PAGE EXTRACT =>
UOB Q2 profit down 40%; dividend per share at 39 cents with scrip scheme applied

SINGAPORE – UOB on Thursday (Aug 6) posted a 40 per cent drop in second-quarter net profit, hurt by weaker income and a surge in provisions.

The board declared an interim dividend of 39 cents per share, down from the year-ago quarter of 55 cents per share. The scrip dividend scheme will be applied. The move is in line with MAS’s guidance for local banks to moderate their dividends for 2020.

Net profit for the three months ended June 30, 2020 stood at $703 million, compared with $1.17 billion the same period a year ago. This is weaker than the consensus forecast of $814.5 million in net income estimated by four analysts in a Bloomberg poll.

Total income fell 12 per cent to $2.26 billion, with both net interest income and fee income down. Net interest margin for the quarter stood at 1.48 per cent, a sharp fall from the 1.81 per cent earned on loans a year ago, and the 1.71 per cent earned on loans a quarter ago.

The one-month Sibor as at Wednesday stood at an all-time record low of 0.25 per cent; the three-month Sibor of 0.438 per cent was at a level not seen since 2014.

Provisions against bad loans in the second quarter surged to $396 million, compared with just $51 million a year ago.

The non-performing loan ratio in the second quarter stood at 1.6 per cent, up from a year ago’s 1.5 per cent, and unchanged from a quarter ago.

Expenses for the second quarter fell 8 per cent from the year-ago period to $1.04 billion.

RECORDS =>
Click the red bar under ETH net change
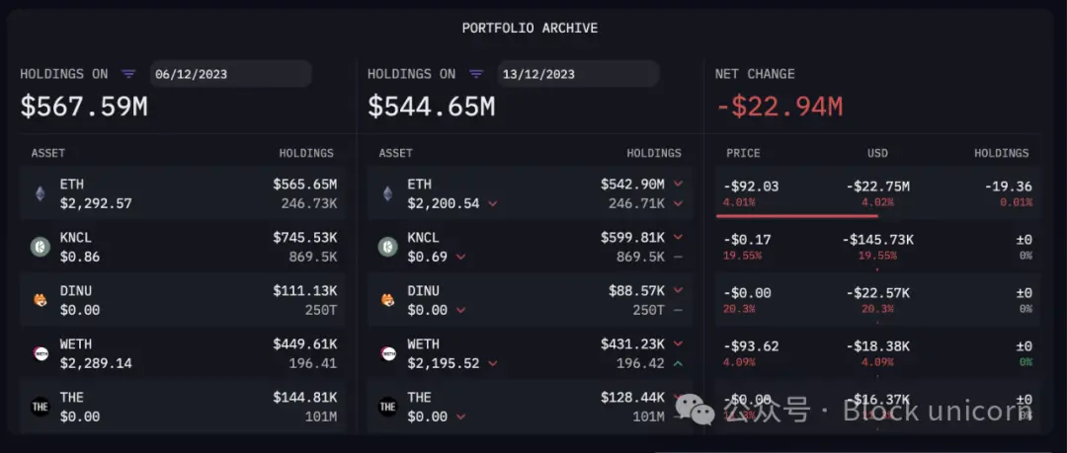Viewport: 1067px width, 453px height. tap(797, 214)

--

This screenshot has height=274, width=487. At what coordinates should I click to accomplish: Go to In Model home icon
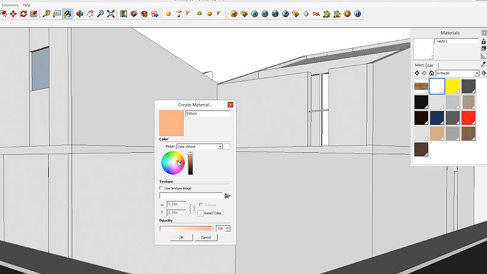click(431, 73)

--

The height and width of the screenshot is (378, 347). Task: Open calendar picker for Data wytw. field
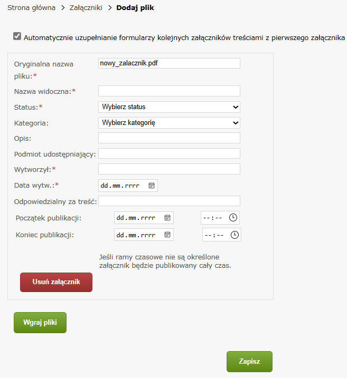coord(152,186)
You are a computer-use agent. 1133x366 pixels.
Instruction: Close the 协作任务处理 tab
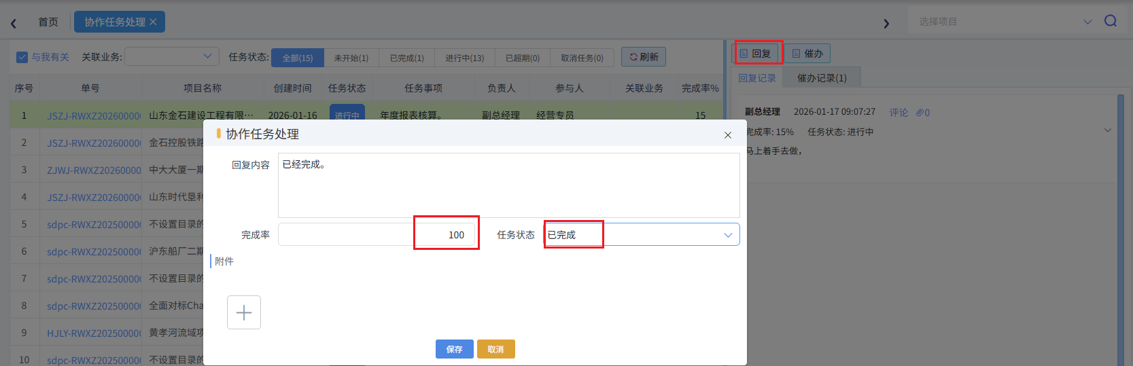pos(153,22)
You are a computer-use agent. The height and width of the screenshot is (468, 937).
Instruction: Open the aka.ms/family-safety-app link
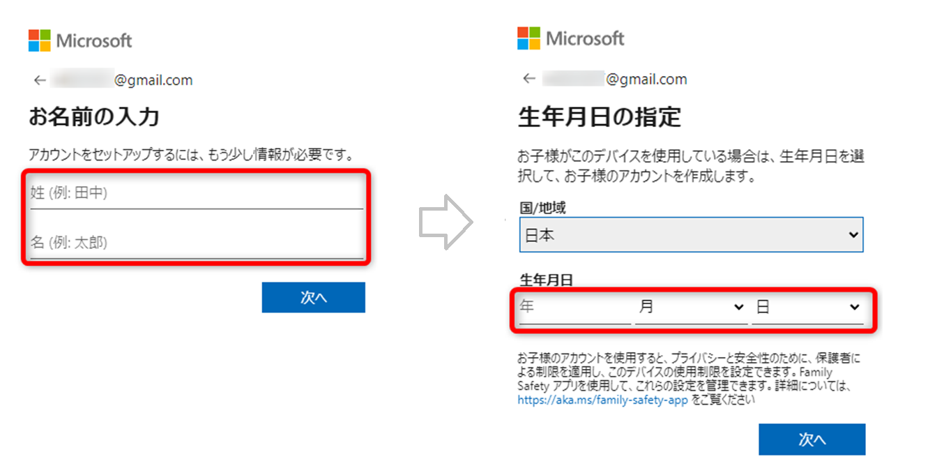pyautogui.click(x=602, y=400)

LIST OF TASKS =>
**a)** Decide whether each statement agrees with the UOB earnings article, answering yes or no and quoting the deciding words: (i) The interim dividend per share is higher than in the year-ago quarter. (ii) Second-quarter net profit came in below the analysts' consensus forecast. (iii) The non-performing loan ratio rose from the previous quarter.
**b)** Extend the UOB earnings article by writing what comes after its final sentence.
The listing is separate material and is unrelated to the UOB earnings article.

ANSWERS IN ORDER =>
**a)**
(i) No: "down from the year-ago quarter of 55 cents per share"
(ii) Yes: "This is weaker than the consensus forecast of $814.5 million in net income estimated by four analysts in a Bloomberg poll."
(iii) No: "unchanged from a quarter ago"

**b)**
In a statement, Wee Ee Cheong, UOB’s deputy chairman and CEO said across the region, the group has supported more than one million individual and business customers with loan moratoria and other relief measures that amount to about 16 per cent of the bank’s total loans. The bank will be “steadfast” in seeing customers, colleagues and communities through these challenging times, he said.

“Over the last few months, the Covid-19 pandemic has upended the way we live and work, with businesses and individuals having to deal with unprecedented challenges. With the global economy moving into the deepest recession in recent history, our financial performance for the first half of the year has not been immune to the impact,” he said.

“However, UOB entered this crisis from a position of strength, having built our resilience through weathering past storms, be they economic, man-made or natural disasters. We maintain prudence and discipline in our risk management and will continue to strengthen our provision coverage.”

Shares of UOB closed on Wednesday at $19.42, up 11 cents.